Insurance Commissioner Emmanuel F. Dooc has allowed insurance companies, reinsurance companies and mutual benefit associations (MBAs) to invest in mutual funds and unit investment trust funds (UITFs), subject to certain conditions.
To give additional investment outlets for insurance companies, Dooc has issued Circular Letter 2014-50 to give insurance companies more leeway in their choices for investment in mutual funds and UITFs.
The new circular supersedes the old directive which provided that investments in mutual funds could only be made if such mutual funds are invested in fixed income funds only.
The new circular provides that the mutual funds, or UITF, in which an insurance company may invest are placed in either fixed-income securities, equities, or a mix of both.
The aggregate placements in each fund (mutual fund or UITF), based on the company’s latest synopsis, should also not exceed 10 percent of the total admitted assets of a life insurance company or MBA, or 20 percent of the net worth of a nonlife insurance company or professional reinsurance company.
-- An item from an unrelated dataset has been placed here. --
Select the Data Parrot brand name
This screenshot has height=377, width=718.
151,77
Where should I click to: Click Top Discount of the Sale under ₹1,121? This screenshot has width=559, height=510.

Under the amended insurance code, investments in mutual funds and UITF are expressly allowed, subject to certain conditions as may be provided for by the insurance commissioner.
These kinds of investments are considered as reserve investments, which means that these investments will be considered by the Insurance Commission as part of its admitted assets when computing for the margin of solvency that insurance companies are required to maintain to ensure that they would be able to settle claims by policy-holders.